Scotland outlawed multibuys – including popular supermarket deals such as two-for-£16 on cases of beer and cider and three-for-£10 on bottles of wine – on October 1.
Early off-trade figures collected by Nielsen show that in the four weeks from October 1 to October 29, the volume of beer sold was down 14% on the same period in 2010.
Beer was already in decline in the year to October 1, by 3% in Scotland, but the dramatic fall in sales in October suggests the multibuy ban had a big impact on the market’s fortunes.
Sales patterns in England and Wales remained pretty much unchanged for beer, down 4% in the year to October 1, and 3% in the four weeks to October 29.
Though less dramatic, wine’s fortunes also seem to have taken a knock from the multibuy ban. Wine volumes in the year to October 1 were growing in Scotland, by 1%, but fell 6% in October, against a year ago.

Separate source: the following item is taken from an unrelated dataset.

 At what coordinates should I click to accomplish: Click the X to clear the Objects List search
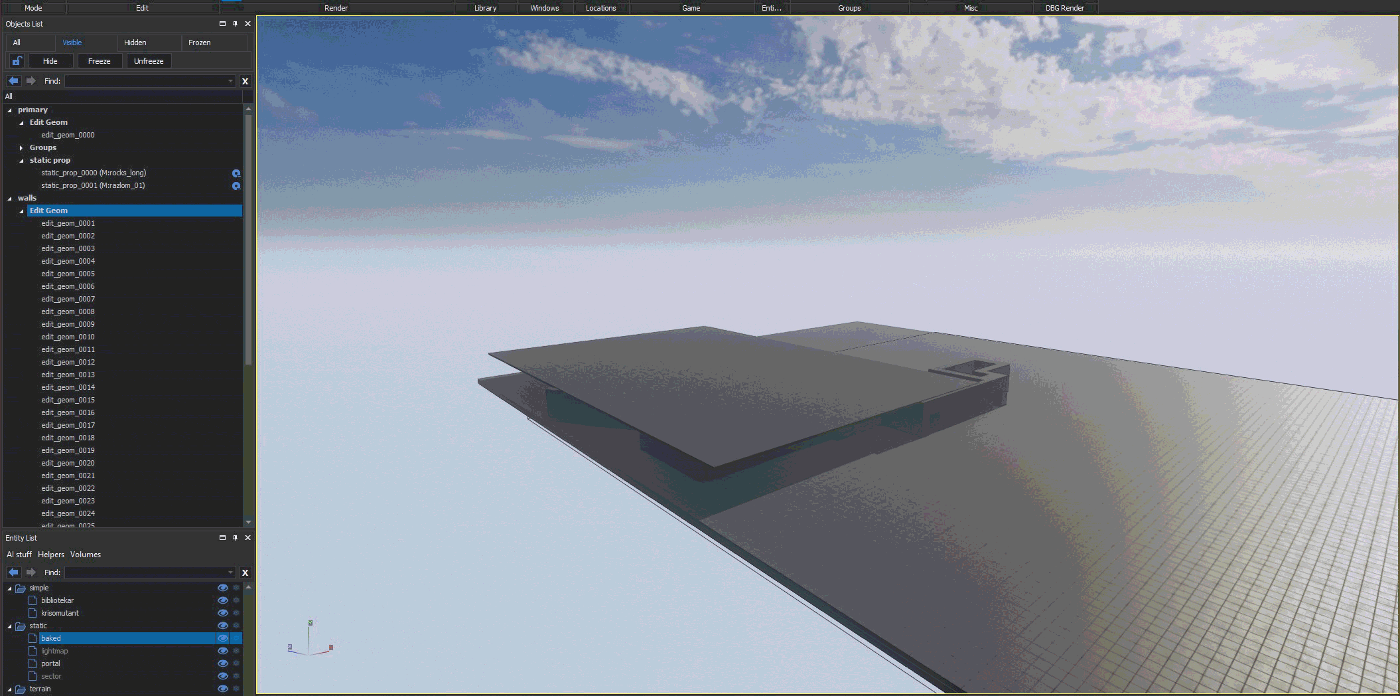[245, 81]
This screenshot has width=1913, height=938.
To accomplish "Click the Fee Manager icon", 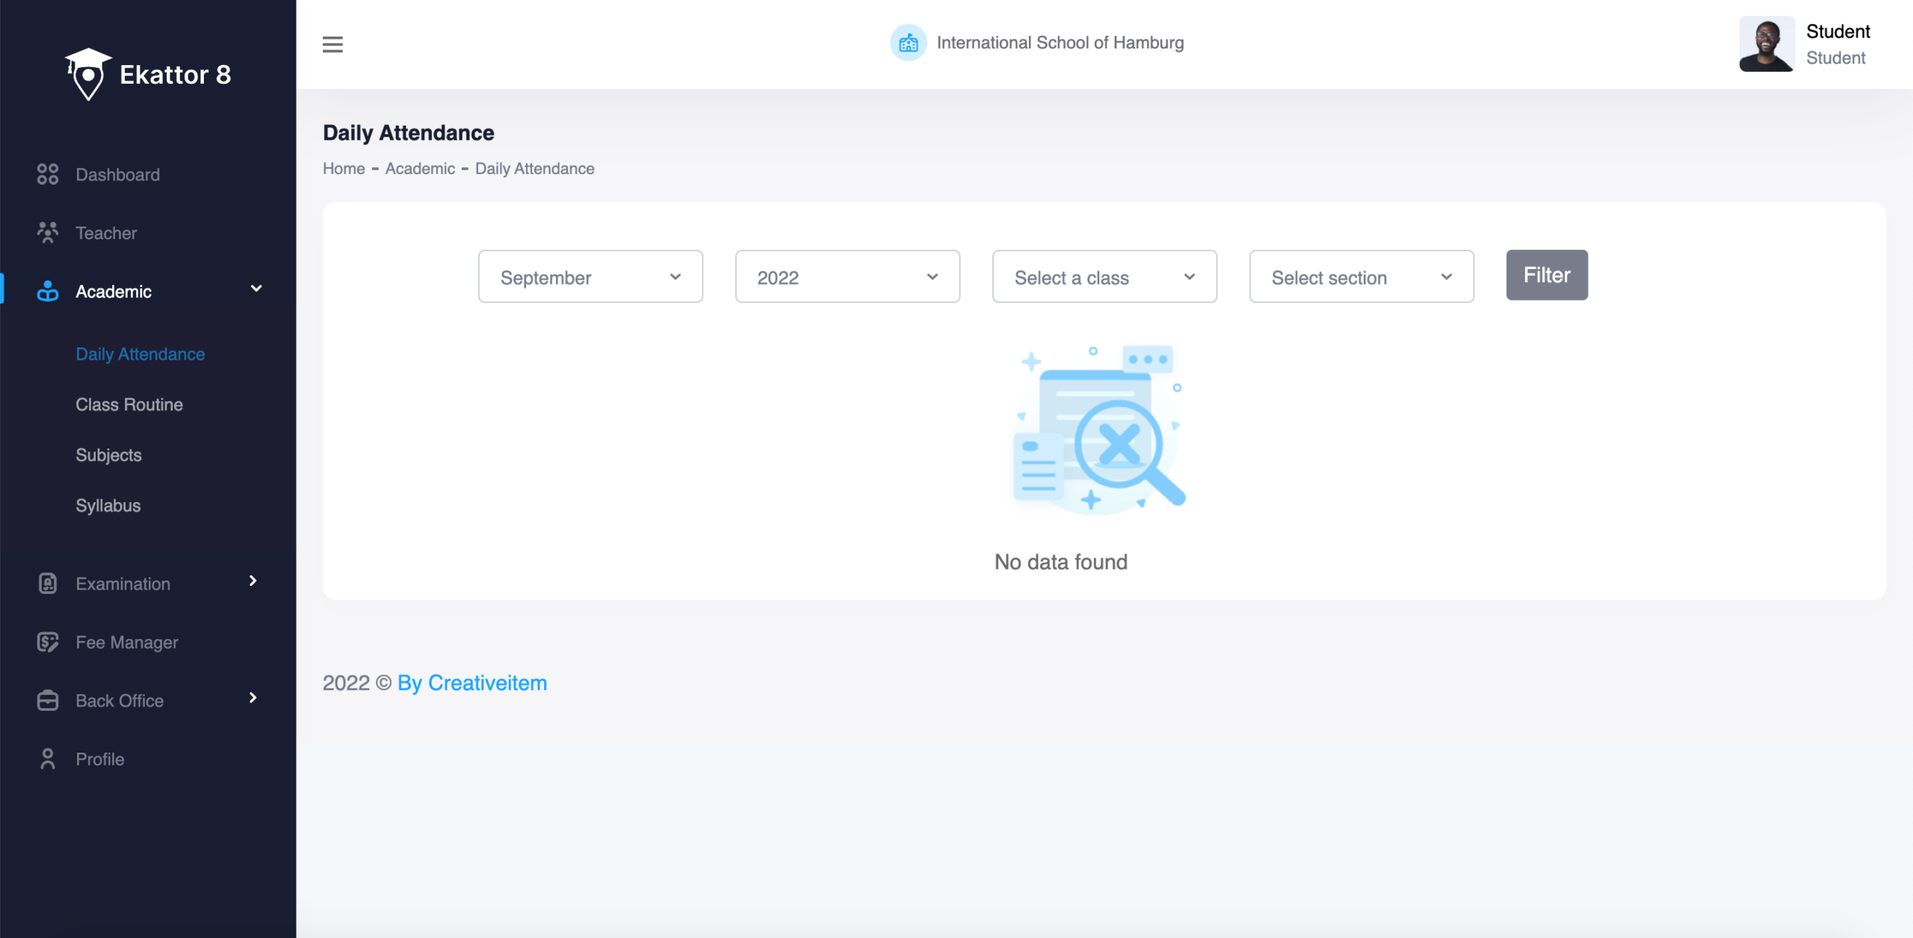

This again compared with a steadier performance in England and Wales, where sales declined 3% in the year to October 1, and were down 4% in the four weeks to October 29.
Gavin Humphreys, client service manager at Nielsen, said it was still “very early days” to assess the full impact of the multibuy ban.
He added: “There could be other influences on the figures, such as the mild weather in some parts of the country around this period, but there is a definite trend.
“Scotland was outgrowing the market before October 1 and has done a complete turnaround. We can’t say it’s down to the ban but there is definitely a coincidence between the two things.”
Gavin Warburton, senior buying manager for beer at Tesco, said: “We have been delivering a like-for-like deal across the beer category where we can since the new legislation kicked in. However, we have seen a slight dip in sales since the introduction of the ban. In time, we think that the situation will change and rather than bulk buying, we imagine consumers will instead buy when they need.”
Scotland introduced the multibuy ban as part of a package of new restrictions aimed at reducing harmful drinking, and the ruling SNP intends to follow it up with minimum unit pricing for alcohol next year.
The apparent impact of the ban on bulk promotions came as Queen Margaret University in Edinburgh was awarded a research grant to investigate whether Scotland’s heaviest drinkers will change their habits as a result of the introduction of minimum pricing.
The research will be funded by the Chief Scientist Office and Alcohol Research UK and will focus on the shopping habits of people with alcohol-related illnesses.
Professor Jonathan Chick said: “In our pilot, we established that this group particularly consume cheap ciders and vodka.”